### WHAT TO PRODUCE
Read the entries below and pull out each line with the string "will".
================================
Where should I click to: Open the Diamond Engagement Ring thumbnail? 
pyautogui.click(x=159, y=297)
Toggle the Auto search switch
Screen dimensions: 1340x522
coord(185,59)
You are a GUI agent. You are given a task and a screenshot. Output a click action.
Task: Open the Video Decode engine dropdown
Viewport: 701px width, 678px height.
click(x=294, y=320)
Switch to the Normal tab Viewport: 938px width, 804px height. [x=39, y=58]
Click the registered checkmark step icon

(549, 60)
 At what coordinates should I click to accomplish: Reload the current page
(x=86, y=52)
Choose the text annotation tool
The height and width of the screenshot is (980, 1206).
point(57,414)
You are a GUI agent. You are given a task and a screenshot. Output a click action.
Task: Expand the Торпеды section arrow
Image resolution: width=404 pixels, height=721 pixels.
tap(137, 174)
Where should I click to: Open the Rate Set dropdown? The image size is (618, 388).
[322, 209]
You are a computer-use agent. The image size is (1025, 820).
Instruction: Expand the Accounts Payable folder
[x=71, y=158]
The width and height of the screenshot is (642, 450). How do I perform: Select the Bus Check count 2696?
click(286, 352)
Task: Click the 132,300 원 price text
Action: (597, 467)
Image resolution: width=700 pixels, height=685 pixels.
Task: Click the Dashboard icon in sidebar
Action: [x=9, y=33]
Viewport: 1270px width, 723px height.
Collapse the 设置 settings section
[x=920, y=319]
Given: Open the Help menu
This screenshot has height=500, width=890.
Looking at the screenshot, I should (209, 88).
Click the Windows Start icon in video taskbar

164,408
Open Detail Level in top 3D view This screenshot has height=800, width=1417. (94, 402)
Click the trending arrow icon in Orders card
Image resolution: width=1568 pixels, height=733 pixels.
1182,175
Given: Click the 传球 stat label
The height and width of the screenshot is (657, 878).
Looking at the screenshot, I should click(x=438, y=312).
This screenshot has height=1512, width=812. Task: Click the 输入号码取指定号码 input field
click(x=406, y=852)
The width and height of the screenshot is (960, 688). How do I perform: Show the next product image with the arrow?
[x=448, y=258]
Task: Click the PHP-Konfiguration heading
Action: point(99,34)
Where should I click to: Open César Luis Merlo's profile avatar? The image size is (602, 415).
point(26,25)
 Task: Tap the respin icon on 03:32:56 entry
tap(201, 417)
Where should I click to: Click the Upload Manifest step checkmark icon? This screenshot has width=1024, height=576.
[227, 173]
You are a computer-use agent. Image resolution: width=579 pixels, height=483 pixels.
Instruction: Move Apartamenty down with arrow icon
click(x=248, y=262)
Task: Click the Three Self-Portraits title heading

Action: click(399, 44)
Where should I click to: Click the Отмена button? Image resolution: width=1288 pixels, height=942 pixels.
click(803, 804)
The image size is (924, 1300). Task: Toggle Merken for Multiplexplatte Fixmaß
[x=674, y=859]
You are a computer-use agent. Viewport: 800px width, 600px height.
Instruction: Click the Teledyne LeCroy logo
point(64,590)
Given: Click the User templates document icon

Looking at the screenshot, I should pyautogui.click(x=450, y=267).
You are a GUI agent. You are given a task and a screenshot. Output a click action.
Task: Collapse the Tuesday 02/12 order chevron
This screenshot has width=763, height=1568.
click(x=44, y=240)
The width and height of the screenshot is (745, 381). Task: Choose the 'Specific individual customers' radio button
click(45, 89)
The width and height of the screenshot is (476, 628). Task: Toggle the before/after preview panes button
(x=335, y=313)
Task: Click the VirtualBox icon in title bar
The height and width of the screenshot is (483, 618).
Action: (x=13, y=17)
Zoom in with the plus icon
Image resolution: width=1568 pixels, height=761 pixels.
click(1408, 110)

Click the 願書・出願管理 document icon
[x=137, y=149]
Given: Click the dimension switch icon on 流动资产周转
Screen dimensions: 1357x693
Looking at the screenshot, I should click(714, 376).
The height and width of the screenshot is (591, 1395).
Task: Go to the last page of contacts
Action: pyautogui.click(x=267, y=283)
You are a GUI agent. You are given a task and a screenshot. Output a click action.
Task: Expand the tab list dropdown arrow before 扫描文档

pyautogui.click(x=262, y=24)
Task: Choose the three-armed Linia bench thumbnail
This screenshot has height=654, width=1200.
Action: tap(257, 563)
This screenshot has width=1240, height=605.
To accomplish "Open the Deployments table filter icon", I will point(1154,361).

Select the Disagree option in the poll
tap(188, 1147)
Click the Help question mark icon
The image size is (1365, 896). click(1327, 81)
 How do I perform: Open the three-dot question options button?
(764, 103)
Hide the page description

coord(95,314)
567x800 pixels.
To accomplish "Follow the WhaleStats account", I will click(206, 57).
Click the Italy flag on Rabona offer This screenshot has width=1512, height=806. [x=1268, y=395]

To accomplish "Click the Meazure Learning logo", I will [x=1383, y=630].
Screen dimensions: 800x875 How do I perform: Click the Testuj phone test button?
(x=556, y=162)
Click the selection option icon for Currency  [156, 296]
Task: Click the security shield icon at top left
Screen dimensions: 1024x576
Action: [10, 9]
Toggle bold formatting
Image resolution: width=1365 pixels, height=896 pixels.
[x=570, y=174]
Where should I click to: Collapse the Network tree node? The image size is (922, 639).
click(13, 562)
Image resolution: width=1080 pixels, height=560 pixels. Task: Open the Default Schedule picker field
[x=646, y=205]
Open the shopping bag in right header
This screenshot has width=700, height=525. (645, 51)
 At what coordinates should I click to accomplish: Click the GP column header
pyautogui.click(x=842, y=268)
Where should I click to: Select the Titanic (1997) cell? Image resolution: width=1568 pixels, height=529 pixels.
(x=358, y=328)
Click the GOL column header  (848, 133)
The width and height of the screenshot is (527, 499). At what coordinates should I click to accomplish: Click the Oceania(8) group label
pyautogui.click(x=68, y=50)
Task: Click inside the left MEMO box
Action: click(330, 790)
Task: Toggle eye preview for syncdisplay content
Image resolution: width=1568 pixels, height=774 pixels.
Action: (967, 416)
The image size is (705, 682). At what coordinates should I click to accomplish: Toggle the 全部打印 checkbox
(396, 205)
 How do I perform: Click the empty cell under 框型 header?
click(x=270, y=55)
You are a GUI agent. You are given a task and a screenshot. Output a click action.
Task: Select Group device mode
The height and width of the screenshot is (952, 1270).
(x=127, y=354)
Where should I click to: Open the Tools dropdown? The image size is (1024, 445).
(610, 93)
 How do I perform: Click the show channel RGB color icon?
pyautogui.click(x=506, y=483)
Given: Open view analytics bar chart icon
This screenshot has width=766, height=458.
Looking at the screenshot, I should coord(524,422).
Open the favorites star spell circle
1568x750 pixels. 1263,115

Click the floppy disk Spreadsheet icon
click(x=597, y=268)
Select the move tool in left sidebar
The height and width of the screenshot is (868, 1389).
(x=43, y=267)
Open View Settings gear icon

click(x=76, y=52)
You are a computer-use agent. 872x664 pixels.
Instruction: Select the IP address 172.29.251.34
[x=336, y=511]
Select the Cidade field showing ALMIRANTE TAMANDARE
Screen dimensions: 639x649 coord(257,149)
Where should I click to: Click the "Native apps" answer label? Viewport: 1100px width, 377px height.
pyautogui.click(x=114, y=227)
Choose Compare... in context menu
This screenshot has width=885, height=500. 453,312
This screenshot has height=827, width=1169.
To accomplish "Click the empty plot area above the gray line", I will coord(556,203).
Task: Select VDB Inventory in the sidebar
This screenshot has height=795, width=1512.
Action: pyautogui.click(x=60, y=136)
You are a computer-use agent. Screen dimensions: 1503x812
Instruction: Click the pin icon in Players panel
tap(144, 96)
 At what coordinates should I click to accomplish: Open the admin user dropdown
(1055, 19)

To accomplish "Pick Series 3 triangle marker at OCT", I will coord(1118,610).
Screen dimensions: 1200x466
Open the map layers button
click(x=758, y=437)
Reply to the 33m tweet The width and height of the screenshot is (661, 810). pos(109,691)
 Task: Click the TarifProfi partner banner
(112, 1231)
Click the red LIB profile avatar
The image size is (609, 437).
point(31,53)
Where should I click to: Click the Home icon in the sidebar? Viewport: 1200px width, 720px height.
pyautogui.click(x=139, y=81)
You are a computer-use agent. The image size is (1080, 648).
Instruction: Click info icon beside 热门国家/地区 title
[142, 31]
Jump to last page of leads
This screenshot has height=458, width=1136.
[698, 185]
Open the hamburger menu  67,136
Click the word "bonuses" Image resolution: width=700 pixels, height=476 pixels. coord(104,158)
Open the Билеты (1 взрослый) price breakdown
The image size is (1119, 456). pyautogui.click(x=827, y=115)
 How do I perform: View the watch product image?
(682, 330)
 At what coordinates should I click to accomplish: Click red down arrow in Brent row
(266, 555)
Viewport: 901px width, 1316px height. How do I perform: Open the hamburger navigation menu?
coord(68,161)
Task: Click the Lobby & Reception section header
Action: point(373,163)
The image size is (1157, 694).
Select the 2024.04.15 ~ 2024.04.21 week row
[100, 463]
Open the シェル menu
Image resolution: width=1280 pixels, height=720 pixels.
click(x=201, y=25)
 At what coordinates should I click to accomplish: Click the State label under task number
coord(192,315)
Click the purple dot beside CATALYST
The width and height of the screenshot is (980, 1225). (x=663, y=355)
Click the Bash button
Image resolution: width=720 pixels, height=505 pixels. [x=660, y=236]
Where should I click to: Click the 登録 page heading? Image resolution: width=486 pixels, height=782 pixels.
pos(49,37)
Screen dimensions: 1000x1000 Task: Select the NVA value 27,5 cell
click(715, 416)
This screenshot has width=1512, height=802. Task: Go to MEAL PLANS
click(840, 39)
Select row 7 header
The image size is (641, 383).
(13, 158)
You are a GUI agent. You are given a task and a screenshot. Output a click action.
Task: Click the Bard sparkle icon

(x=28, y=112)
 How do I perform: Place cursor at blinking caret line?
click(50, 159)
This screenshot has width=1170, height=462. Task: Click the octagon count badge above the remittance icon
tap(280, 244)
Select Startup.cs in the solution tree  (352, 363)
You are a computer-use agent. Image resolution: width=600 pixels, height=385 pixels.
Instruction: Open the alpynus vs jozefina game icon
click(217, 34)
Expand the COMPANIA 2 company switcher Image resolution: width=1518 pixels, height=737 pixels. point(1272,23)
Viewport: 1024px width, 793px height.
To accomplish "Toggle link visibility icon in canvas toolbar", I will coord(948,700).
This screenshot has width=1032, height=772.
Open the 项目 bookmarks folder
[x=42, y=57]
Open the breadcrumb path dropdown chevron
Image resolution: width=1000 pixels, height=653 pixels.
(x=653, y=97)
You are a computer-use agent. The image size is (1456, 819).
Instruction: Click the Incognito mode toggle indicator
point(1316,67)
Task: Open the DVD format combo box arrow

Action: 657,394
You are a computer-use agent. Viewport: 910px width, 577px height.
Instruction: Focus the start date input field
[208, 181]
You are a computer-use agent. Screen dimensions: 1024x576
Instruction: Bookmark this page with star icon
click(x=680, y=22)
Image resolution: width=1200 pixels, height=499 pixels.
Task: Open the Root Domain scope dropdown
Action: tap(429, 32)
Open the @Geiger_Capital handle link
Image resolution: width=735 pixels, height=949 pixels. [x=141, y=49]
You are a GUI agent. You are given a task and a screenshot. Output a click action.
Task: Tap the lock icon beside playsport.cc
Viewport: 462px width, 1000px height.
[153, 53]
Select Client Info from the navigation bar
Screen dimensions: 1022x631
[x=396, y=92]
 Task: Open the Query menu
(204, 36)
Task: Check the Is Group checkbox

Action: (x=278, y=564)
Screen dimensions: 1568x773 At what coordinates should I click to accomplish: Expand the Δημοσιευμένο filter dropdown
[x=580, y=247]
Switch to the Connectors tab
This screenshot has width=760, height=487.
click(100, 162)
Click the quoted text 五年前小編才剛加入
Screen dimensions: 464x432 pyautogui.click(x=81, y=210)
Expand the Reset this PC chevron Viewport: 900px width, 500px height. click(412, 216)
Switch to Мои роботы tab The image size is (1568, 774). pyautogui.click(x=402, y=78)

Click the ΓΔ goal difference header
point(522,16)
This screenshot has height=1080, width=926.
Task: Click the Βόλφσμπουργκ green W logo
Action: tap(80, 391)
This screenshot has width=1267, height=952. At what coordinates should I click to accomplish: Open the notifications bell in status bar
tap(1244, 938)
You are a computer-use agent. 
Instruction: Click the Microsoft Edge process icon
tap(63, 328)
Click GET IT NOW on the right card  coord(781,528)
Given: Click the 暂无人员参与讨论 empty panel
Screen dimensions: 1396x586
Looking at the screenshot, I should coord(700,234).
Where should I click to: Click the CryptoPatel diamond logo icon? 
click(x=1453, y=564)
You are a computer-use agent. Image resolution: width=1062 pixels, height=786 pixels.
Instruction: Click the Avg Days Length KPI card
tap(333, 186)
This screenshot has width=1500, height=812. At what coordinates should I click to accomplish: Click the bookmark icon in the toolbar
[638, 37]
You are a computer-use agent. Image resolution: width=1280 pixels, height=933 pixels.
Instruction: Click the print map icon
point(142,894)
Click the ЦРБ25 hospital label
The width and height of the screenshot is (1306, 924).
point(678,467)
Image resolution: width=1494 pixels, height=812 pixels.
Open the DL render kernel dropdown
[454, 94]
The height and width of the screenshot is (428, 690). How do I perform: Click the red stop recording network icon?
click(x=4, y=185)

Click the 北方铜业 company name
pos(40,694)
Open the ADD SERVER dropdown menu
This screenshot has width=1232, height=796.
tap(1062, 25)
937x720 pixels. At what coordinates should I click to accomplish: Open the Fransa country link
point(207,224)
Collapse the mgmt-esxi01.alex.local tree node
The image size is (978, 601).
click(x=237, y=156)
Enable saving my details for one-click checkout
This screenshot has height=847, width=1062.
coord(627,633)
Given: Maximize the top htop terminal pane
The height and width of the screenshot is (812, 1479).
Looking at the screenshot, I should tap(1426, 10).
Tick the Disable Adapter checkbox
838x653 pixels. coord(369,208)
================================
### RESULT OF THIS EXERCISE
To accomplish "Open the Deployments table filter icon", I will point(1154,361).
To accomplish "Follow the WhaleStats account", I will click(206, 57).
To accomplish "Click the Meazure Learning logo", I will [x=1383, y=630].
To accomplish "Click the empty plot area above the gray line", I will coord(556,203).
To accomplish "Pick Series 3 triangle marker at OCT", I will coord(1118,610).
To accomplish "Toggle link visibility icon in canvas toolbar", I will coord(948,700).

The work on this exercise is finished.